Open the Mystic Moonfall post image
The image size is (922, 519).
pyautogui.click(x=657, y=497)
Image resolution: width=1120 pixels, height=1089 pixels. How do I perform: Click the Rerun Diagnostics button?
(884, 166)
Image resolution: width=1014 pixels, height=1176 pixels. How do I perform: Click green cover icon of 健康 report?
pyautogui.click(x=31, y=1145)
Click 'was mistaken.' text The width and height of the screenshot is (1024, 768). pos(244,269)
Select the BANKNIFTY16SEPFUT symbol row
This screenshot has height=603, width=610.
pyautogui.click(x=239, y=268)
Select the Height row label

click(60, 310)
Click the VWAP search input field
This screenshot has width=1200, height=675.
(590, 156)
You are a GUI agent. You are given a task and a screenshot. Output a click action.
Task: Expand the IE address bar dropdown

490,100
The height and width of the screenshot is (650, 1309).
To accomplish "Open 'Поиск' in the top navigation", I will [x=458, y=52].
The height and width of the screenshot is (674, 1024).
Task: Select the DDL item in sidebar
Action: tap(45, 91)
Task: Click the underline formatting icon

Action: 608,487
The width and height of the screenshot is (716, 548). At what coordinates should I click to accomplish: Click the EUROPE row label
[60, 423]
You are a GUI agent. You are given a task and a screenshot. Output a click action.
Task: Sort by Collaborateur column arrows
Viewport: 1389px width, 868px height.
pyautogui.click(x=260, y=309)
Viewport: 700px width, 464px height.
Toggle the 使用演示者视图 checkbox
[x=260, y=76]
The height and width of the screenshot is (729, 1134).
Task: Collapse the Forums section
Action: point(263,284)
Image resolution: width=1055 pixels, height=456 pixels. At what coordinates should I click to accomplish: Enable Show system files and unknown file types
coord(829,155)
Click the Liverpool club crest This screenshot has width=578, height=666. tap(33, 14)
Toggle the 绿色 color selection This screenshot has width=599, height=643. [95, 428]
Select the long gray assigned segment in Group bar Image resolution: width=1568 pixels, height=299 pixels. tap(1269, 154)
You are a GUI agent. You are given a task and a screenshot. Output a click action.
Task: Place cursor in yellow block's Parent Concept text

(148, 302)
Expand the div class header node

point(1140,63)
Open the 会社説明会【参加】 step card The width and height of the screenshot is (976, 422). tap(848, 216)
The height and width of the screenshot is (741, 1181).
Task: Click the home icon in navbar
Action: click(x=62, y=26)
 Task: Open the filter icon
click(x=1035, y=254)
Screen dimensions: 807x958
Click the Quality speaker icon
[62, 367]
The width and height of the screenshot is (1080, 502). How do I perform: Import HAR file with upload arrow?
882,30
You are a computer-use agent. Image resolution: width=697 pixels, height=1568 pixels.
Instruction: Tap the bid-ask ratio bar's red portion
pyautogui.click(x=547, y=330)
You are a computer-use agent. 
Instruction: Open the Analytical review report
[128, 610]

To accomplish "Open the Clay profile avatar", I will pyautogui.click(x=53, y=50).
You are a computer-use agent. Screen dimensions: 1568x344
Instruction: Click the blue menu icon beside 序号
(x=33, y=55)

^^^^^^^^

What needs to be done - Reproduce the preceding entries exactly and completely.

Your solution -
Open the Mystic Moonfall post image
The image size is (922, 519).
pyautogui.click(x=657, y=497)
Image resolution: width=1120 pixels, height=1089 pixels. How do I perform: Click the Rerun Diagnostics button?
(884, 166)
Image resolution: width=1014 pixels, height=1176 pixels. How do I perform: Click green cover icon of 健康 report?
pyautogui.click(x=31, y=1145)
Click 'was mistaken.' text The width and height of the screenshot is (1024, 768). pos(244,269)
Select the BANKNIFTY16SEPFUT symbol row
This screenshot has height=603, width=610.
pyautogui.click(x=239, y=268)
Select the Height row label

click(60, 310)
Click the VWAP search input field
This screenshot has width=1200, height=675.
(590, 156)
You are a GUI agent. You are given a task and a screenshot. Output a click action.
Task: Expand the IE address bar dropdown

490,100
The height and width of the screenshot is (650, 1309).
To accomplish "Open 'Поиск' in the top navigation", I will [x=458, y=52].
The height and width of the screenshot is (674, 1024).
Task: Select the DDL item in sidebar
Action: tap(45, 91)
Task: Click the underline formatting icon

Action: 608,487
The width and height of the screenshot is (716, 548). At what coordinates should I click to accomplish: Click the EUROPE row label
[60, 423]
You are a GUI agent. You are given a task and a screenshot. Output a click action.
Task: Sort by Collaborateur column arrows
Viewport: 1389px width, 868px height.
pyautogui.click(x=260, y=309)
Viewport: 700px width, 464px height.
Toggle the 使用演示者视图 checkbox
[x=260, y=76]
The height and width of the screenshot is (729, 1134).
Task: Collapse the Forums section
Action: point(263,284)
Image resolution: width=1055 pixels, height=456 pixels. At what coordinates should I click to accomplish: Enable Show system files and unknown file types
coord(829,155)
Click the Liverpool club crest This screenshot has width=578, height=666. tap(33, 14)
Toggle the 绿色 color selection This screenshot has width=599, height=643. [95, 428]
Select the long gray assigned segment in Group bar Image resolution: width=1568 pixels, height=299 pixels. tap(1269, 154)
You are a GUI agent. You are given a task and a screenshot. Output a click action.
Task: Place cursor in yellow block's Parent Concept text

(148, 302)
Expand the div class header node

point(1140,63)
Open the 会社説明会【参加】 step card The width and height of the screenshot is (976, 422). tap(848, 216)
The height and width of the screenshot is (741, 1181).
Task: Click the home icon in navbar
Action: click(x=62, y=26)
 Task: Open the filter icon
click(x=1035, y=254)
Screen dimensions: 807x958
Click the Quality speaker icon
[62, 367]
The width and height of the screenshot is (1080, 502). How do I perform: Import HAR file with upload arrow?
882,30
You are a computer-use agent. Image resolution: width=697 pixels, height=1568 pixels.
Instruction: Tap the bid-ask ratio bar's red portion
pyautogui.click(x=547, y=330)
You are a computer-use agent. 
Instruction: Open the Analytical review report
[128, 610]

To accomplish "Open the Clay profile avatar", I will pyautogui.click(x=53, y=50).
You are a computer-use agent. Screen dimensions: 1568x344
Instruction: Click the blue menu icon beside 序号
(x=33, y=55)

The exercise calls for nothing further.